Monotropism refers to a brain's tendency to focus intensely on one single track or interest at a time. It is a defining feature of the autistic mind, yet the standard secondary school routine is structurally hostile to it.
In any single day, an autistic child is expected to interact with six different teachers, navigate six different classrooms, and handle the constant cognitive exhaustion of attention-switching. Just as they finally manage to settle their mind and get into the flow of a lesson, the bell rings. They have to pack up, disrupt their focus, and move through chaotic corridors to start the process all over again.
Worse still is the complete lack of emotional safety in this constant switching. A neurodivergent child often faces a barrage of conflicting, unpredictable demands as they move from room to room.
In period one, they might be told off for not having their equipment out. In period two, a different adult criticises them for fidgeting, even though it is the exact proprioceptive feedback their brain needs to concentrate. In period three, they are reprimanded for taking a question too literally.
They are systematically criticised for something completely different in every single lesson. And if these situations do lead to genuine disruption because the child is overwhelmed, the school's response is inevitably punitive rather than supportive. If a child is struggling, it is absolutely vital that the specific adjustments in their support plans—such as structured movement breaks or sensory timeouts—are strictly followed by staff. Instead, those plans are routinely ignored by teachers trying to satisfy management's rigid behaviour metrics.
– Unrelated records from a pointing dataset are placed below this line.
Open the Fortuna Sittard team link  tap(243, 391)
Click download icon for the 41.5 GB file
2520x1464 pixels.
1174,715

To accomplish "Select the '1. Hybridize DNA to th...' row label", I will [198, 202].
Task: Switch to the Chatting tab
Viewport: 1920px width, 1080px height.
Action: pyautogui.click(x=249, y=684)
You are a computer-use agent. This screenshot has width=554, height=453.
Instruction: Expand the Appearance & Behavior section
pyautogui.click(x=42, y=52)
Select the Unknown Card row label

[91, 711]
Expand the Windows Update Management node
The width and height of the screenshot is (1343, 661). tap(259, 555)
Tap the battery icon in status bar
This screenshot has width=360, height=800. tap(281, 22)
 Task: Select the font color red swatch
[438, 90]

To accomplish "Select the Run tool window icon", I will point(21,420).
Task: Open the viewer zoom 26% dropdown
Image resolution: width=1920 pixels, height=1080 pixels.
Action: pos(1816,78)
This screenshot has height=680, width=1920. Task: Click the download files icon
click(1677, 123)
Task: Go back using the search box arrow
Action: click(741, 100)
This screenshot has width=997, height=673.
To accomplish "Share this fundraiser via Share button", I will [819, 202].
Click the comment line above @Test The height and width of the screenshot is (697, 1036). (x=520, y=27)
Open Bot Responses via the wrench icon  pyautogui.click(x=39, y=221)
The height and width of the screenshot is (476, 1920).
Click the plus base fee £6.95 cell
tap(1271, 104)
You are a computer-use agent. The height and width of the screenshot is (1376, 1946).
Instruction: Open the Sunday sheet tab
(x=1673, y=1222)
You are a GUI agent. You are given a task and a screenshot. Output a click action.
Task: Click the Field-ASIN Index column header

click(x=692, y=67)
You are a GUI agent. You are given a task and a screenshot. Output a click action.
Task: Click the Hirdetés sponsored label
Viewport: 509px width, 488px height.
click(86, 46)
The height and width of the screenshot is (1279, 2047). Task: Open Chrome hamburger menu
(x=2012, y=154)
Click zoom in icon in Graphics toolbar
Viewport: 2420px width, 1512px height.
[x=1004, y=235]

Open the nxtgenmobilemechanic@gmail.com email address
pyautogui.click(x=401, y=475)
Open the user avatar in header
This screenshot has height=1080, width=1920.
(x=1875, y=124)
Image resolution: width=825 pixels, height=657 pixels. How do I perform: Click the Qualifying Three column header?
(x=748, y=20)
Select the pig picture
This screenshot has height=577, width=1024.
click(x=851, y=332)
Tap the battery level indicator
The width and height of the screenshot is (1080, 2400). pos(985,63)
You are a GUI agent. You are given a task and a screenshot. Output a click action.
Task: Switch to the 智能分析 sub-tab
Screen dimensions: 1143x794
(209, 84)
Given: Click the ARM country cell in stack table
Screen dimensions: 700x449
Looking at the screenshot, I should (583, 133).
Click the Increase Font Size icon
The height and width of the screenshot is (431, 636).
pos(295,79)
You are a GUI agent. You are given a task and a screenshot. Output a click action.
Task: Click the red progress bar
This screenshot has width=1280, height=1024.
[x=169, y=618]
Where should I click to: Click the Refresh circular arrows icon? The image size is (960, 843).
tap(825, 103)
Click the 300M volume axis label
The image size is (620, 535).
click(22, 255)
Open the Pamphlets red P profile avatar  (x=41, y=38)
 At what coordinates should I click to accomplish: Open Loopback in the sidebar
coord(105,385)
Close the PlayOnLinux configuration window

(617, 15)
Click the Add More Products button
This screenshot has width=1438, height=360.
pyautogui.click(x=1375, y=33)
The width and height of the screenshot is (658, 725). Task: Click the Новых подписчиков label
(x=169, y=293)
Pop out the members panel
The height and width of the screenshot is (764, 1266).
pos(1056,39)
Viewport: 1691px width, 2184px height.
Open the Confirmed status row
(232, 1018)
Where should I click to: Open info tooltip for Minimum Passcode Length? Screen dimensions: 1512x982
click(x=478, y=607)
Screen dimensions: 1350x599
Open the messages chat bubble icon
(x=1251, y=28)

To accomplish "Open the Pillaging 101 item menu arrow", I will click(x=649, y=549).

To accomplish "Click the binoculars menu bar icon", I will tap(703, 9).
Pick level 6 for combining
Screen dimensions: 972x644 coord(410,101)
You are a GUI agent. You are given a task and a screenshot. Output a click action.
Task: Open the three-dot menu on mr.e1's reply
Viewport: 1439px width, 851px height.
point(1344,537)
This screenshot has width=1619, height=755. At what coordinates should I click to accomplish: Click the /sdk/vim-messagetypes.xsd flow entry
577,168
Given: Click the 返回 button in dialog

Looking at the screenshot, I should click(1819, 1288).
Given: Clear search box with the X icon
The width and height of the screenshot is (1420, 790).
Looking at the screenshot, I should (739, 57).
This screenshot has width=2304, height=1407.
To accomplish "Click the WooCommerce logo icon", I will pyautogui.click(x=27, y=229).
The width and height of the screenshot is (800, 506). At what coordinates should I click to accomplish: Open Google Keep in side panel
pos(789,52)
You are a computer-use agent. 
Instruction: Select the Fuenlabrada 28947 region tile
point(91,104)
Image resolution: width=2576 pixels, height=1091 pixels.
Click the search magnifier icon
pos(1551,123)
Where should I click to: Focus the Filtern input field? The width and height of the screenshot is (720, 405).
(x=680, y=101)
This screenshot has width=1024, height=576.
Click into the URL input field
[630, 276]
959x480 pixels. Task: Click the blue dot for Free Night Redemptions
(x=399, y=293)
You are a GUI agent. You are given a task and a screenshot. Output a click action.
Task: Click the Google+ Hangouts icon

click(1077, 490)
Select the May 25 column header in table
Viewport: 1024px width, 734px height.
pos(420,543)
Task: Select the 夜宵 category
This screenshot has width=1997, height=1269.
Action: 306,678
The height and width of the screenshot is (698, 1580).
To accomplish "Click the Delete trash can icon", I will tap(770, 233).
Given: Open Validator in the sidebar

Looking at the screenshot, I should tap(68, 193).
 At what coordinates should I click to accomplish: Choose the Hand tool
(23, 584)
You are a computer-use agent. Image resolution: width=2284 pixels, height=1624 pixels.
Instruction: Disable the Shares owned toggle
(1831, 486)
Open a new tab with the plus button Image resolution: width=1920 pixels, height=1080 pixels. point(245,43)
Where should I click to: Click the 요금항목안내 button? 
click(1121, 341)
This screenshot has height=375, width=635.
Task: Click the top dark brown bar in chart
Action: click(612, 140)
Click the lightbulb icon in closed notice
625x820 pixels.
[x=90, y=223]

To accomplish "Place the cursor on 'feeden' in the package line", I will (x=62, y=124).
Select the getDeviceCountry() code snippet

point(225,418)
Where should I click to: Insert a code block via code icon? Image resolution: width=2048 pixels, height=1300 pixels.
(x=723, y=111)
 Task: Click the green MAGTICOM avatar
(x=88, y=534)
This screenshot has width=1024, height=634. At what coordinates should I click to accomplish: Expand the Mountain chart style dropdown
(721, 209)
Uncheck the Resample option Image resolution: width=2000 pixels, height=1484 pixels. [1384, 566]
When these legal lifelines are cast aside and a child's monotropic focus is abruptly, aggressively disturbed, their nervous system perceives it as a genuine threat. The child might start to swear or shout, exhibiting classic PDA (Pathological Demand Avoidance) tendencies. The shouting or swearing isn't "bad behaviour"—it's a nervous system in panic.
Instead of recognising this panic, the system doubles down. The punishments pile up—detentions, isolation rooms, suspensions—when all the child really needs is a quiet chance to cool off and reset. It is a vicious, exhausting cycle that so many brilliant kids get hopelessly caught up in.
From my experience, the secret to breaking this cycle is simple: you have to let that initial PDA panic response be water off a duck's back. When you refuse to take the shouting personally, de-escalate the situation, and give them the space to regulate, the child can be effortlessly reintegrated back into the lesson. By treating them with human empathy rather than institutional authority, you break the cycle and become that rare, safe teacher they know they can trust. And in subsequent lessons, the PDA response doesn't even occur, because they know their nervous system is entirely safe in your classroom.
Instead of learning, a child trapped in a rigid school spends their entire day under intense cognitive load, forced to guess the unwritten, shifting rules of six different adults just to survive. It is an executive functioning assault course.
When management demands absolute conformity across a school, they forget that a school is made of human beings, not machines. By forcing a neurodivergent child to constantly suppress their natural traits while simultaneously denying them the adjustments they have a right to, the system guarantees one inevitable outcome: severe, traumatic burnout.